Not using STATIC_ASSERT in the current stable release makes the
STATIC_ASSERT macro definition *dead code* in edk2 proper. I understand
that edk2 is a "kit", and quite explicitly caters to out-of-tree
platforms. That's not a positive trait of edk2 however; it's a negative
one, in my judgement. Whatever we add to the core of edk2, we should
exercise as diligently as we can *inside* of edk2.

> In case they notice it does not work for them they will have 3 months
> grace period to report it to us and consider making a change.

That is what the feature freezes are for. The feature is reviewed before
the soft feature freeze, merged (at the latest) during the soft feature
freeze, and bugs can still be fixed during the hard feature freeze. The
community is expected to test diligently during the hard feature freeze.
Perhaps we should extend the hard feature freeze.

My problem is not that the change is not "in your face". I'm all for
avoiding regressions. My problem is that the code is dead and untestable
without platform changes, even though it could be put to great use in
core code at once. If you think that's too risky, this close to the
stable tag, then one solution is to resubmit at the beginning of the
next development cycle (again with additional patches that utilize the
STATIC_ASSERT macro at once). Developers will then have close to three
months to report and fix issues.

Another solution would be to conditionally keep VERIFY_SIZE_OF, vs.
using STATIC_ASSERT, for expressing the build-time invariants. The
default would be STATIC_ASSERT. Should it break, people could
immediately switch back to VERIFY_SIZE_OF, without disruption to their
workflows.

We've done similar things in OvmfPkg in the past. For example:
- USE_LEGACY_ISA_STACK (commit a06810229618 / commit 562688707145),
- USE_OLD_BDS (commit 79c098b6d25d / commit dd43486577b3),
- USE_OLD_PCI_HOST (commit 4014885ffdfa / commit cef83a3050e5).

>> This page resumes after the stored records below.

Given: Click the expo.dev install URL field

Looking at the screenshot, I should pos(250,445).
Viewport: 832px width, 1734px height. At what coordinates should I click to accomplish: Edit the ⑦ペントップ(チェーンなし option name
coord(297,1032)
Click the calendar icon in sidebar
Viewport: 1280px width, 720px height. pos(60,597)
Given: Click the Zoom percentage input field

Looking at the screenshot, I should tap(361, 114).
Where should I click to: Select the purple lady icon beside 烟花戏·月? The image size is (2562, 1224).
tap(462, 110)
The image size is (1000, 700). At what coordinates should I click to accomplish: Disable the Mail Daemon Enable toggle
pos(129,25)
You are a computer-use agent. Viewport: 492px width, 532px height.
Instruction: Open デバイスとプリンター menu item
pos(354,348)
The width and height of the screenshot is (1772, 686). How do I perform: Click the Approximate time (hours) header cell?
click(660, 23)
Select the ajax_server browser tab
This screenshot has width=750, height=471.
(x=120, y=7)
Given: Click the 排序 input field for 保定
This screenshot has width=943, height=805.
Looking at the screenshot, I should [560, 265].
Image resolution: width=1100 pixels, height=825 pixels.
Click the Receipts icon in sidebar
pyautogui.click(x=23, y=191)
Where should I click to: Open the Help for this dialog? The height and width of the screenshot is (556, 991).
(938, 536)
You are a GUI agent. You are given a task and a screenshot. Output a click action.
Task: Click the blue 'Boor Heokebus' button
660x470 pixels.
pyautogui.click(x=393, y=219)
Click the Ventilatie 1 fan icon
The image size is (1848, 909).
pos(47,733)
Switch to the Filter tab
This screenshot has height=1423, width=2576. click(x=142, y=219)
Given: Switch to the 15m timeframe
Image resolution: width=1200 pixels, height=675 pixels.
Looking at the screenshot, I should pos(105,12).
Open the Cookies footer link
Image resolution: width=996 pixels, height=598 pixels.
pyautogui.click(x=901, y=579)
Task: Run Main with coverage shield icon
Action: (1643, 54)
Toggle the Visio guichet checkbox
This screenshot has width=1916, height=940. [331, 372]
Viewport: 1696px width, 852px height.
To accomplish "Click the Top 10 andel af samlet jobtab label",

> This will also give them 3 months grace period of VERIFY_SIZE_OF macro
> removal in favour of STATIC_ASSERT. Making the change now will let
> people do seamless transition to the new feature and will avoid
> obstacles you are currently trying to create.

Please stop making claims in bad faith. I'm not trying to "create
obstacles". I'm a fan of STATIC_ASSERT. I'm not a fan of dead code.

> Thus STATIC_ASSERT usage and VERIFY_SIZE_OF removal must both be
> separate patchsets with potentially separate BZs.
>
> Thanks for understanding,

Why are you presenting this as a done deal? The v2 patch was submitted
three days ago, IIUC.

Also, I wish we could have this discussion without condescension.